*Task a:* Reproduce the passage on education reform word for word, beginning at the words "And it isn’t." and stopping after the words "models like EVAAS.".

*Extracted text:*
■ ■ ■ ■ ■
Ever since legislators started removing the human element from education by decreasing teacher to student ratios, the dependence on non-educators to mold and shape pedagogical policy has increased. That means more lawmakers are taking on the business approach to remedy the very problems they have created. That translates to more contracts with testing companies to impersonally rate student achievement and teacher effectiveness without giving feedback on what would constitute good teaching. What happens is that people without educational experience are dictating what happens in classrooms more than those who do have the proper experience and knowhow. Han Solo makes this point in the 1977 release of A New Hope. He tells Luke Skywalker,

 

“Traveling through hyperspace ain’t like dusting crops, farm boy.”

 

And it isn’t. Traveling through hyperspace is not for those who have never been in a spaceship before. A wookie could tell you that. Additionally, reforming public education in North Carolina is not a job for those who have no idea what a classroom is like. Teachers and educators see that increased human interaction between a teacher (especially when experienced and respected) and student can overcome great odds, even ones derived by computers in valued added assessment models like EVAAS.
■ ■ ■ ■ ■
*Input:*
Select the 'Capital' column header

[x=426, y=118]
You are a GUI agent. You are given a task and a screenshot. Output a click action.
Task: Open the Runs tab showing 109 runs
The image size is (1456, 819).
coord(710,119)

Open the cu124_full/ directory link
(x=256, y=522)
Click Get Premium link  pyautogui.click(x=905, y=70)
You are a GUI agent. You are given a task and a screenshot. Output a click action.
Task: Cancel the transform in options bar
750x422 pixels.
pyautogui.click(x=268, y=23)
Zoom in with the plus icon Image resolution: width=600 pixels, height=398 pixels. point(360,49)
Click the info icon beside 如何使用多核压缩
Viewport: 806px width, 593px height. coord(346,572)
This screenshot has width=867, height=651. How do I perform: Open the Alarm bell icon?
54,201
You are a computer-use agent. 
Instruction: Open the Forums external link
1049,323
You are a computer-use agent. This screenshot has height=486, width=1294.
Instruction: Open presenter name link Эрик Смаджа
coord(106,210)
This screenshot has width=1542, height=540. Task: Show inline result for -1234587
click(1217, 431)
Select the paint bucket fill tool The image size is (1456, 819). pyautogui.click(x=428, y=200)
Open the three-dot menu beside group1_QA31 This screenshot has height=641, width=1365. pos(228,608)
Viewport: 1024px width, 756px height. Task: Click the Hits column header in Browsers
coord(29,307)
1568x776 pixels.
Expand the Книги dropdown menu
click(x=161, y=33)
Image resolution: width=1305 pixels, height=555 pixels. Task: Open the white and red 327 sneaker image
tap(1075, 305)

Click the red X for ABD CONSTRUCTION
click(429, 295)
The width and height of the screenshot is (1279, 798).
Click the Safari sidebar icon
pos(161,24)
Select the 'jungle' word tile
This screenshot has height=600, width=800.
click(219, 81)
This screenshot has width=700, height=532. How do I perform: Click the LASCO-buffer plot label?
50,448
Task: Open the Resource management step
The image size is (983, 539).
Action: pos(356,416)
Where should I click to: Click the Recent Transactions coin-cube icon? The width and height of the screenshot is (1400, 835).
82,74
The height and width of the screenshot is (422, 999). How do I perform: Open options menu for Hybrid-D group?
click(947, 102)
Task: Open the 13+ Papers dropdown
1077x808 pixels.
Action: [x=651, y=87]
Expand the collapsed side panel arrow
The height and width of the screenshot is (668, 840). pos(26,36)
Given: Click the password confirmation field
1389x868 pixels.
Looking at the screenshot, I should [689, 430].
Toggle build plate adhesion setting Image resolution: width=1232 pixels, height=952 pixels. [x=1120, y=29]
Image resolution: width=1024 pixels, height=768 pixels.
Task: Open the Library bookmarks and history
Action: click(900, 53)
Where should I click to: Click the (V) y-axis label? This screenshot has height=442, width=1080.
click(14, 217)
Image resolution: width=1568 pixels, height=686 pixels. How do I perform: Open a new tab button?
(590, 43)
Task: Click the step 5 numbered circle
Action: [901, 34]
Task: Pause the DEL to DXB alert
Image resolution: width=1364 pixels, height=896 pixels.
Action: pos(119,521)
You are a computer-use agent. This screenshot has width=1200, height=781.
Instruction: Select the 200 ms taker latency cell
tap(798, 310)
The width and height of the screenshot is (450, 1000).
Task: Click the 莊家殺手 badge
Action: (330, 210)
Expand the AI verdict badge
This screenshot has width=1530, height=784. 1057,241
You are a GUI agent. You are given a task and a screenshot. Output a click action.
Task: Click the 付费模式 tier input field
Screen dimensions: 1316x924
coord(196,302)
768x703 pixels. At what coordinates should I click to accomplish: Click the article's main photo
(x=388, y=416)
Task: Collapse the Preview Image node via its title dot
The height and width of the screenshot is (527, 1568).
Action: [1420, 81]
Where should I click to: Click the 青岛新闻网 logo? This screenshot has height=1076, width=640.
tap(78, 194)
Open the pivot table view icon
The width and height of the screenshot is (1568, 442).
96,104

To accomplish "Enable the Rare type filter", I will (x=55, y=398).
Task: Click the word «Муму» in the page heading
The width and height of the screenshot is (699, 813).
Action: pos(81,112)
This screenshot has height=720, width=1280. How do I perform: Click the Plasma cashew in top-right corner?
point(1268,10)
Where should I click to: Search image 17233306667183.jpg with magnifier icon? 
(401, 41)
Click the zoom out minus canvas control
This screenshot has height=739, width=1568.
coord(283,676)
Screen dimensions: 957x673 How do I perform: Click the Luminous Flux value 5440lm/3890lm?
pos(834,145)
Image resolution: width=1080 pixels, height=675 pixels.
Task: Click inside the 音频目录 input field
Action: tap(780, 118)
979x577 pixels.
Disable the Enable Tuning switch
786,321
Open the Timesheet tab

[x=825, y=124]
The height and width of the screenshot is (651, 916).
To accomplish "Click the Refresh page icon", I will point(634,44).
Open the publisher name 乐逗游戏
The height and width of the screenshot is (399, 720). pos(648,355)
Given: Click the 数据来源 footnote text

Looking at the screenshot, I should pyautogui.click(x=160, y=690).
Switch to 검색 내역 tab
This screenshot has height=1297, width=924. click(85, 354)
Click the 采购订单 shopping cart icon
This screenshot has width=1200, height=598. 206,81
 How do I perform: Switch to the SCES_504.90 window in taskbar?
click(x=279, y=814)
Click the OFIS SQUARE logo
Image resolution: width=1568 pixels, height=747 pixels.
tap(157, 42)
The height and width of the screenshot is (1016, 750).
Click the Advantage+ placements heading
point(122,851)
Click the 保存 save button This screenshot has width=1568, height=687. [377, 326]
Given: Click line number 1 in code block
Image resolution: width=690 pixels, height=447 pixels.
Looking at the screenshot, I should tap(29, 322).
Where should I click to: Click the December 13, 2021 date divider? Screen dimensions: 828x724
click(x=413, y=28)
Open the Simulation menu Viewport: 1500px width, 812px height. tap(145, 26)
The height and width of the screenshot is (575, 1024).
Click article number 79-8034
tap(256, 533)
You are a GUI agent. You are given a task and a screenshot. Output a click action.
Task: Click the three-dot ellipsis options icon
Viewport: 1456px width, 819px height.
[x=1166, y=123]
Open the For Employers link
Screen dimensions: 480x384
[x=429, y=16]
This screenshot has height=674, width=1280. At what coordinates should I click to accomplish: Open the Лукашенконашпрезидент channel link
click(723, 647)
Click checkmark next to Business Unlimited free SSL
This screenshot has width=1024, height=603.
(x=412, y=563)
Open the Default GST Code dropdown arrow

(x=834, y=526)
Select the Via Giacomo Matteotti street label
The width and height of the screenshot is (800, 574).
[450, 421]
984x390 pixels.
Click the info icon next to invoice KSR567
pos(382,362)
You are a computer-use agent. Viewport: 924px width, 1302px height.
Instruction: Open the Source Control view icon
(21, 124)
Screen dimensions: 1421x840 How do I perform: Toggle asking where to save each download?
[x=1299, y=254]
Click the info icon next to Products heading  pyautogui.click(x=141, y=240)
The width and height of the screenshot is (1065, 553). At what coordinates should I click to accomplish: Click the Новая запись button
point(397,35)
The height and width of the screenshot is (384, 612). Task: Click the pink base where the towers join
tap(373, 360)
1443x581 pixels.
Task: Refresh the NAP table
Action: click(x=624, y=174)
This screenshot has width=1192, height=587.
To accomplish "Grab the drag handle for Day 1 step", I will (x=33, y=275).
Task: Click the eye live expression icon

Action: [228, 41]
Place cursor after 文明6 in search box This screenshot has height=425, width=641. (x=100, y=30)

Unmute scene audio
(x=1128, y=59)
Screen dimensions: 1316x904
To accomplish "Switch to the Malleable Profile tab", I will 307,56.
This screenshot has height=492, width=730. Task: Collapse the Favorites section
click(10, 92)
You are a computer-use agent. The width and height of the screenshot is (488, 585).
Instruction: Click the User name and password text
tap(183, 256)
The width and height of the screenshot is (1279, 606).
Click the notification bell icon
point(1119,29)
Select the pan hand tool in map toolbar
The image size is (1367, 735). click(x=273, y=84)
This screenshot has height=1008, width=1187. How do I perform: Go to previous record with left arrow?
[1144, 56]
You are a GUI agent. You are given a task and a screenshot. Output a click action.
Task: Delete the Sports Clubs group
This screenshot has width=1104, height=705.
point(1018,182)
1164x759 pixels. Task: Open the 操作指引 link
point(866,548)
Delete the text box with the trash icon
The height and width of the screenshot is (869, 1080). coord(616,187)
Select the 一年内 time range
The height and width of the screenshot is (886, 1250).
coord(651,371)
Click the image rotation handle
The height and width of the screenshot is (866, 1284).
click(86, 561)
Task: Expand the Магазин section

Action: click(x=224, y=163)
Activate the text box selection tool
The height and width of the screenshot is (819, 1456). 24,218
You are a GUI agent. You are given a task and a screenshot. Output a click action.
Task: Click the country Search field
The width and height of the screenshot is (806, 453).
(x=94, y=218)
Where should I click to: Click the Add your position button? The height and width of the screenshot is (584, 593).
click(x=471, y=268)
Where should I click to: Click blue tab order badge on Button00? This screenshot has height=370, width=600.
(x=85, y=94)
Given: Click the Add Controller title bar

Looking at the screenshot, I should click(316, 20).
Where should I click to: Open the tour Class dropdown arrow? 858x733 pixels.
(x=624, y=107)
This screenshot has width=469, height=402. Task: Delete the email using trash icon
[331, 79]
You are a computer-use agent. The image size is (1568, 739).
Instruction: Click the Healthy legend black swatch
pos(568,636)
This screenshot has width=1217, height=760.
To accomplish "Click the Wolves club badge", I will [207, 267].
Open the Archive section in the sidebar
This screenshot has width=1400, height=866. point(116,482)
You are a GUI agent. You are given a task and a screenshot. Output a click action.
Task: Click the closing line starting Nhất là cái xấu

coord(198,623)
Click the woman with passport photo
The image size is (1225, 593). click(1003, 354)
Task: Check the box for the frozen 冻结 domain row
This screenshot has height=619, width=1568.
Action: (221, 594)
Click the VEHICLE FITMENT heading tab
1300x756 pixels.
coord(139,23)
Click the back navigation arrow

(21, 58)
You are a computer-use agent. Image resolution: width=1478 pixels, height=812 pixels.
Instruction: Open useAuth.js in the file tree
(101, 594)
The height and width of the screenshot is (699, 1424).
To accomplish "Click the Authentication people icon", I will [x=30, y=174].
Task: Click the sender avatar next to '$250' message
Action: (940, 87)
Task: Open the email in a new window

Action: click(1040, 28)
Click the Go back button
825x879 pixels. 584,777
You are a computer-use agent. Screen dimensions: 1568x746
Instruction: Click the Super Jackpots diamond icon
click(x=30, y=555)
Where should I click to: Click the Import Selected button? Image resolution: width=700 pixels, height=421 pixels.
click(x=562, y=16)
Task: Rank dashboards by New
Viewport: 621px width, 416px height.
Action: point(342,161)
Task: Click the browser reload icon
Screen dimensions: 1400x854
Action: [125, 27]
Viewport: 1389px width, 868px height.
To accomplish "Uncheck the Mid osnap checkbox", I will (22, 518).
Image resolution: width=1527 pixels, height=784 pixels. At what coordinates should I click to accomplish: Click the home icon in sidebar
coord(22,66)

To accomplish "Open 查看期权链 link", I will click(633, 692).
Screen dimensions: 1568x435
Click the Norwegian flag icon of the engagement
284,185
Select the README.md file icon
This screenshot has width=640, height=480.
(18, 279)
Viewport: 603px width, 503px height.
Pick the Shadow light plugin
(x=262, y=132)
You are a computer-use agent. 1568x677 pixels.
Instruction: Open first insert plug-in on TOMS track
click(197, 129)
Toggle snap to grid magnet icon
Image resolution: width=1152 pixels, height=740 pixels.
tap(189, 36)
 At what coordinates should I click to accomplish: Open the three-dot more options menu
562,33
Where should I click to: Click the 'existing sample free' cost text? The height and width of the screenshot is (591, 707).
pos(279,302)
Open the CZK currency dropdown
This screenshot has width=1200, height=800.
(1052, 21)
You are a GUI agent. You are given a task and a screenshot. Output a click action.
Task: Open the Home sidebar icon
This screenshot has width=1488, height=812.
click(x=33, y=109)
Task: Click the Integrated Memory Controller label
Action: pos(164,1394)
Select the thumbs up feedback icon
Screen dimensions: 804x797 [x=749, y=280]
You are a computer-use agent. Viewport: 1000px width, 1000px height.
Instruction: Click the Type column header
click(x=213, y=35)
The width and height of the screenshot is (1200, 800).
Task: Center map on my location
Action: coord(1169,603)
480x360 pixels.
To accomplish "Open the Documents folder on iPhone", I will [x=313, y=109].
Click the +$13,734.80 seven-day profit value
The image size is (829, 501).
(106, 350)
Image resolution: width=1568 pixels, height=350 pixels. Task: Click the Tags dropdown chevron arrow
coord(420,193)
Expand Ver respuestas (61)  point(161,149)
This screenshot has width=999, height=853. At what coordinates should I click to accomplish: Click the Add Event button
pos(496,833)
■ ■ ■ ■ ■
*Task b:* Change "magnifier icon" to "magnifying glass icon" in the rows, starting at the line that has "Task: Click the word" and stopping after the line that has "coord(283,676)". Give only those lines, with everything else left as is.

*Correct response a:*
And it isn’t. Traveling through hyperspace is not for those who have never been in a spaceship before. A wookie could tell you that. Additionally, reforming public education in North Carolina is not a job for those who have no idea what a classroom is like. Teachers and educators see that increased human interaction between a teacher (especially when experienced and respected) and student can overcome great odds, even ones derived by computers in valued added assessment models like EVAAS.

*Correct response b:*
Task: Click the word «Муму» in the page heading
The width and height of the screenshot is (699, 813).
Action: pos(81,112)
This screenshot has height=720, width=1280. How do I perform: Click the Plasma cashew in top-right corner?
point(1268,10)
Where should I click to: Search image 17233306667183.jpg with magnifying glass icon? 
(401, 41)
Click the zoom out minus canvas control
This screenshot has height=739, width=1568.
coord(283,676)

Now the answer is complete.